Question #89907

1 Answer
Oct 19, 2016

#f(x) = 2x^2-5x+1# satisfies the hypothesis of the mean value theorem on #[0, 2]#, and #c=1# satisfies the conclusion.

Explanation:

The mean value theorem requires that a function #f(x)# be continuous on a closed interval #[a, b]# and differentiable on the open interval #(a, b)#. If it is, then we can conclude that there exists #c in (a, b)# such that #f'(c) = (f(b)-f(a))/(b-a)#

For the given function #f(x) = 2x^2-5x+1#, we know #f# is differentiable (and thus continuous) on all of #RR#, and so must also be continuous on #[0, 2]# and differentiable on #(0, 2)#. As such, it satisfies the hypothesis of the mean value theorem.
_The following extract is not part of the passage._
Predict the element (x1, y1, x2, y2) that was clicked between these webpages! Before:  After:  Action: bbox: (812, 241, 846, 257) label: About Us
The conclusion of the mean value theorem, then, gives us that for some #c in (0, 2)#, we have

#f'(c) = (f(2)-f(0))/(2-0) = (-1-1)/2 = -1#

Taking the derivative of #f(x)#, we can use the power rule to find that

#f'(x) = 4x-5#

So #f'(c) = 4c-5#

Substituting that in, we get the equation

#4c-5 = -1#

#=> 4c = 4#

#:. c = 1#

So #f(x) = 2x^2-5x+1# satisfies the hypothesis of the mean value theorem on #[0, 2]#, and #c=1# satisfies the conclusion.